As plantações americanas se basearam na exploração de africanos escravizados que fizeram da África um anexo da América, com a função de fornecer mão-de-obra escrava ao continente. Aproximadamente cem milhões de africanos foram capturados com esse fim.

No século 19, a monocultura em grande escala que tinha sido introduzida na América também foi imposta na África pelos europeus, com as mesmas bases: fornecer mercadorias baratas aos mercados europeus.

A cana-de-açúcar, o tabaco, o algodão, o chá, o arroz e o café foram alguns dos principais produtos cultivados nas colônias, que paradoxalmente tiveram que começar a importar alimentos já que os cultivos comerciais geralmente ocupavam a maioria da terra agricultável disponível, às vezes até 80%.

A cana-de-açúcar requeria muita mão-de-obra (originalmente de escravos).

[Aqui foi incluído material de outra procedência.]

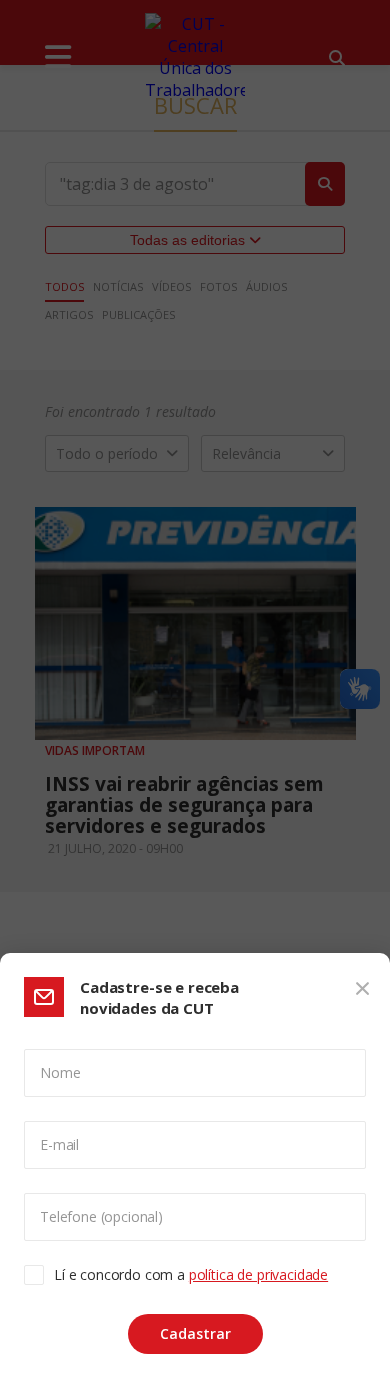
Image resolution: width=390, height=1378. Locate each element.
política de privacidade (258, 1274)
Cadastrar (195, 1333)
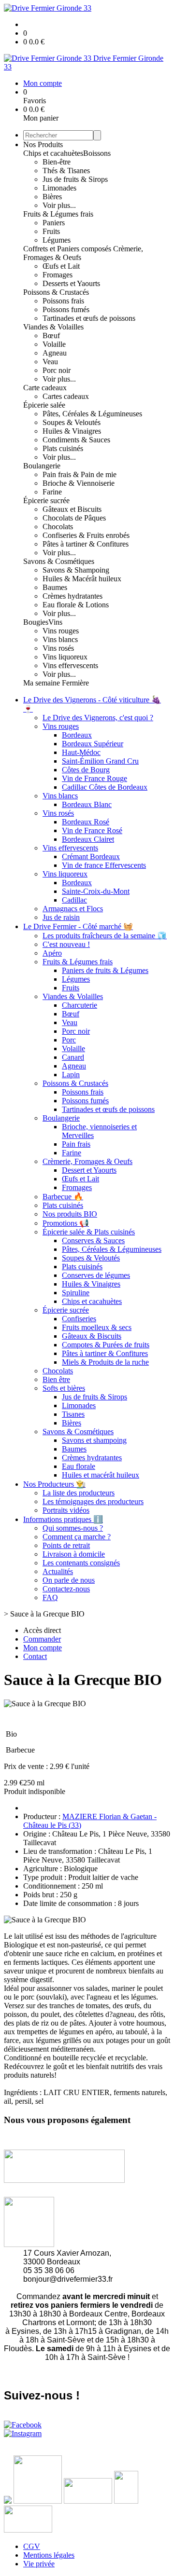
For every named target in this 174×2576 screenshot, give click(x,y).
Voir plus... (59, 205)
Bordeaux (77, 735)
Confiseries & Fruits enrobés (86, 535)
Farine (52, 492)
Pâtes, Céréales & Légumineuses (92, 414)
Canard (73, 1057)
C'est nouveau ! (66, 944)
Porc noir (57, 370)
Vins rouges (61, 631)
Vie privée (39, 2564)
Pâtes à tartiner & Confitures (86, 544)
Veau (50, 361)
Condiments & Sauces (76, 440)
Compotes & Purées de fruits (105, 1345)
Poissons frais (63, 301)
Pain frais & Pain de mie (79, 474)
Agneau (55, 353)
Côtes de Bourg (86, 770)
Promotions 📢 (66, 1223)
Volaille (54, 344)
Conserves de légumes (96, 1275)
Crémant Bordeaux (91, 856)
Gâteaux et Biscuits (72, 509)
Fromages (57, 275)
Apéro (52, 953)
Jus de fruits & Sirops (75, 179)
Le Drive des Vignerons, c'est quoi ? (98, 717)
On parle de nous (69, 1580)
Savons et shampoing (94, 1440)
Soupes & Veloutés (72, 422)
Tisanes (73, 1414)
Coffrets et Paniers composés (68, 249)
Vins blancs (60, 639)
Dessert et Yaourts (89, 1170)
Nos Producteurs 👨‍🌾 (54, 1484)
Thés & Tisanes (66, 170)
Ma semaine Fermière (56, 683)
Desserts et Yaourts (71, 283)
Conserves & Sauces (93, 1240)
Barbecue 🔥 (63, 1196)
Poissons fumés (66, 309)
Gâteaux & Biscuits (91, 1336)
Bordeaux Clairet (88, 839)
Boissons (97, 153)
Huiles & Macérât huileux (82, 579)
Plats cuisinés (63, 448)
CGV (31, 2546)
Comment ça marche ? (77, 1537)
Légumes (57, 240)
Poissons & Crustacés (56, 292)
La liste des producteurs (79, 1493)
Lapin (71, 1074)
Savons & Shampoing (76, 570)
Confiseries (79, 1319)
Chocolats (58, 526)
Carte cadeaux (45, 388)
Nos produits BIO (70, 1214)
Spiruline (75, 1292)
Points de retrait (66, 1545)
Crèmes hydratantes (72, 596)
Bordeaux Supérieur (92, 744)
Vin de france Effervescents (104, 865)
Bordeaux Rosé (85, 822)
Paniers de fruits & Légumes (105, 970)
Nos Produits (43, 144)
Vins (55, 622)
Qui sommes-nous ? (73, 1528)
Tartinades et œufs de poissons (89, 318)
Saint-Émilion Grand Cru (100, 761)
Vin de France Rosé (92, 830)
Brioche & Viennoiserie (79, 483)
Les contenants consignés (81, 1563)
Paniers (54, 223)
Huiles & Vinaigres (72, 431)
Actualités (58, 1571)
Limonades (59, 188)
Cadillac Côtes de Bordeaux (104, 787)
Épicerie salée (44, 405)
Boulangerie (41, 466)
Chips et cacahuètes (53, 153)
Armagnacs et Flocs (73, 908)
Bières (52, 196)
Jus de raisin (61, 917)
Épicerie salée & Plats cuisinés (89, 1232)
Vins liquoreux (65, 657)
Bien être (56, 1379)
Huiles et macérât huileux (100, 1475)
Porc (69, 1040)
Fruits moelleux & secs (96, 1327)
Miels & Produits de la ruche (105, 1362)
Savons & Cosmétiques (58, 561)
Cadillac (74, 900)
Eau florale (78, 1466)
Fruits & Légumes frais (58, 214)
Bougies (35, 622)
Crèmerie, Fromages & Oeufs (87, 1161)
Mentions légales (48, 2555)
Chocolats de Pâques (74, 518)
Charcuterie (79, 1005)
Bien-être (57, 162)
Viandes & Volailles (53, 327)
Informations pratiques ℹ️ (63, 1519)
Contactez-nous (66, 1589)
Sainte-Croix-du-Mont (96, 891)
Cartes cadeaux (66, 396)
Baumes (55, 587)
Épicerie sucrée (46, 500)
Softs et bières (64, 1388)
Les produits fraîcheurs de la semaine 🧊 (105, 936)
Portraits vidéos (66, 1510)
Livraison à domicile (74, 1554)
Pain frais (76, 1144)
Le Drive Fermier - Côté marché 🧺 (78, 926)
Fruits (51, 231)
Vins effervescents (70, 665)
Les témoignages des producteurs (93, 1501)
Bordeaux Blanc (87, 804)
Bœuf (51, 335)
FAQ (50, 1597)
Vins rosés (58, 648)
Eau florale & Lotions (76, 605)
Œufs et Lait (61, 266)
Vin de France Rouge (94, 778)
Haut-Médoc (81, 752)
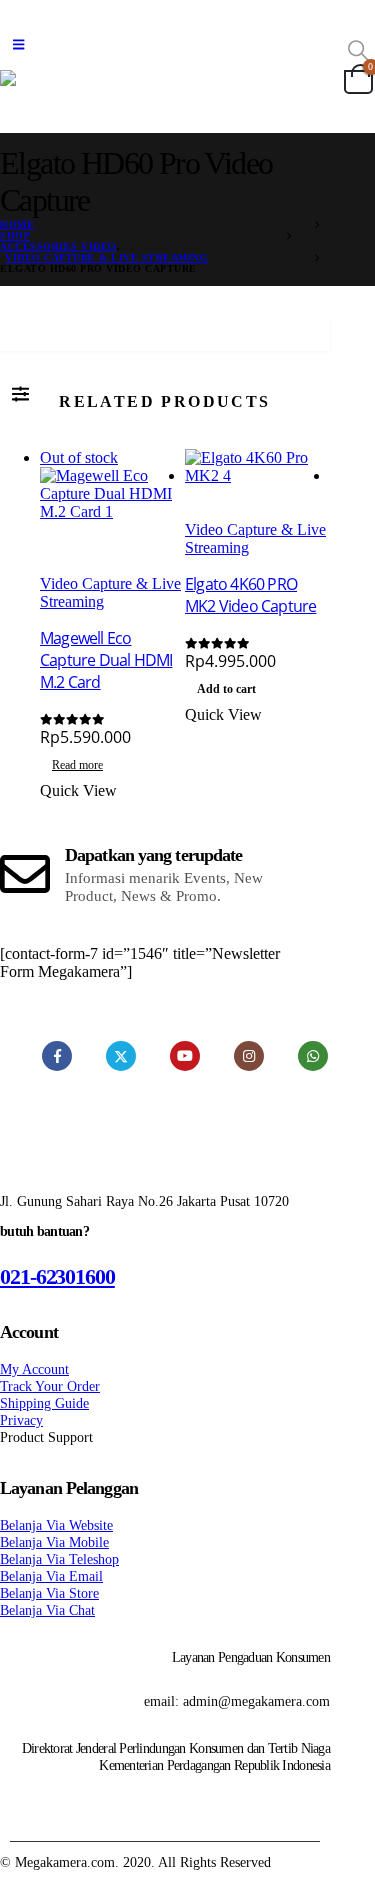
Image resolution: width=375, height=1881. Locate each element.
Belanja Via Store (49, 1593)
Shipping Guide (44, 1403)
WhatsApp (313, 1056)
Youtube (185, 1056)
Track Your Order (50, 1386)
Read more (77, 765)
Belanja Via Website (56, 1525)
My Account (34, 1369)
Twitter (121, 1056)
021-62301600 (57, 1276)
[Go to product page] (257, 485)
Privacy (21, 1420)
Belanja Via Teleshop (59, 1559)
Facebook (57, 1056)
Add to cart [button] (226, 689)
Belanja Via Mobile (54, 1542)
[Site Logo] (165, 91)
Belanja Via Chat (47, 1610)
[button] (18, 45)
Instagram (249, 1056)
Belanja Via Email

Cultivada como monocultura, esgotou o solo rapidamente. Para 1700, o Brasil era a maior área produtora de açúcar do mundo, e a maior parte das Índias Ocidentais se transformaram em grandes plantações de cana-de-açúcar.

O padrão produtivo monocultor orientado às importações imposto pelo sistema colonial –no passado, bem como no presente- têm sido estabelecido às expensas das pessoas e dos ecossistemas, principalmente das florestas. Essas culturas, que tinham vivido em estreito contato com a natureza, tinham desenvolvido uma relação totalmente equilibrada com seu meio ambiente, o que poderia ser um referencial a seguir. Mas a antiga e depois a nova colonização colocou um calço que fez o mundo global ingressar no presente beco sem saída. (MCZ)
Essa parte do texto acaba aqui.